[Dataset entries]

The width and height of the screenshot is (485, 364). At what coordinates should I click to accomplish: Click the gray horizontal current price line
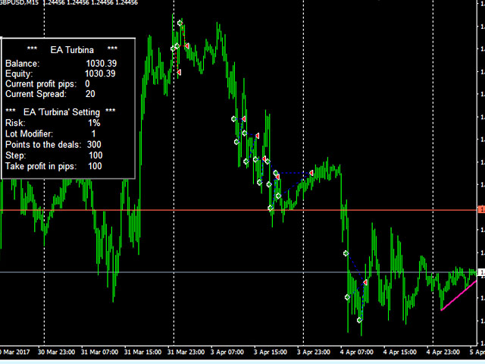tap(227, 271)
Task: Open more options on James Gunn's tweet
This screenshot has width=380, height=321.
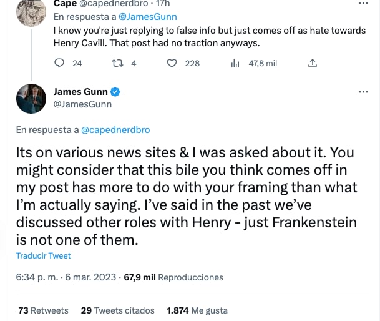Action: [364, 92]
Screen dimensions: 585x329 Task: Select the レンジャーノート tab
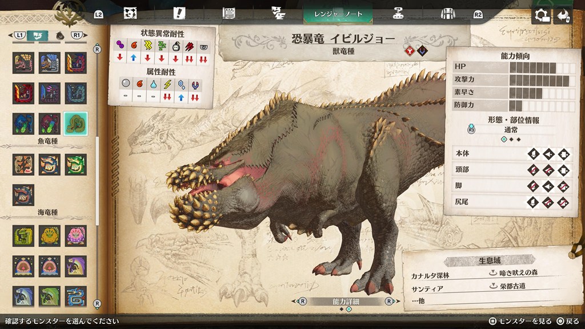[338, 14]
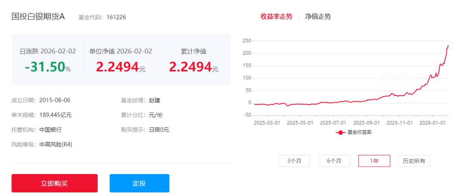Show 历史所有 chart range
472x196 pixels.
414,161
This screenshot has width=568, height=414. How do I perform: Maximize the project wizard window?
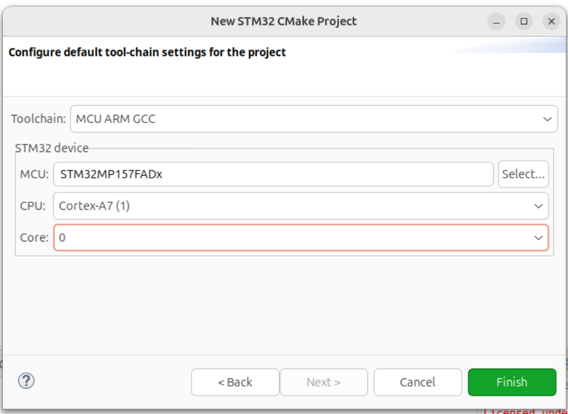pos(524,22)
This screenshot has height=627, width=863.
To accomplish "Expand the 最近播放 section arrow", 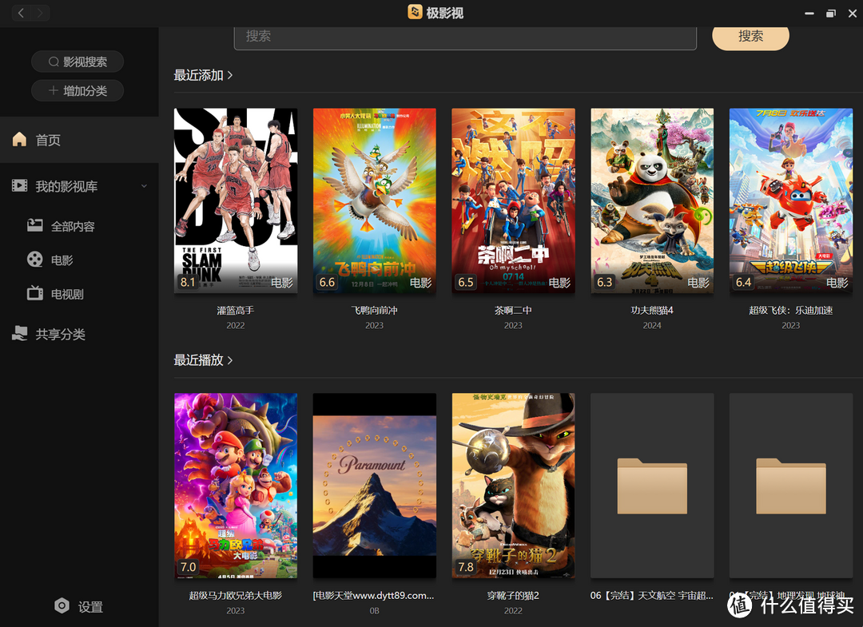I will (230, 360).
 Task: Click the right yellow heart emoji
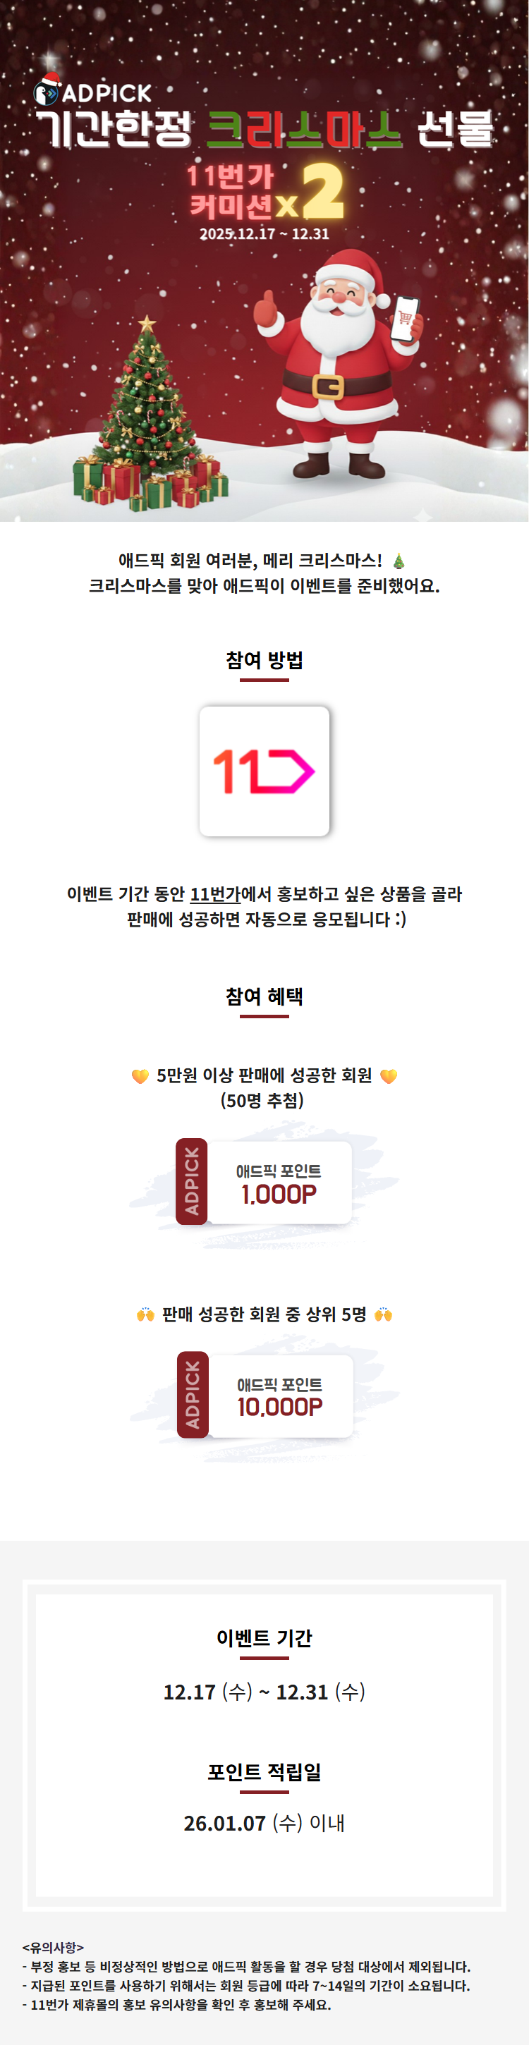point(388,1076)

Task details —
Go from the first line of the data above to the line containing "This screenshot has height=627, width=863." and retype exactly those lines, both included, but none of the pictures.

Task output —
The width and height of the screenshot is (485, 364). At what coordinates should I click to accomplish: Click the gray horizontal current price line
tap(227, 271)
Task: Open more options on James Gunn's tweet
This screenshot has width=380, height=321.
Action: [364, 92]
Screen dimensions: 585x329 Task: Select the レンジャーノート tab
[338, 14]
Show 历史所有 chart range
472x196 pixels.
414,161
This screenshot has width=568, height=414. How do I perform: Maximize the project wizard window?
pos(524,22)
This screenshot has height=627, width=863.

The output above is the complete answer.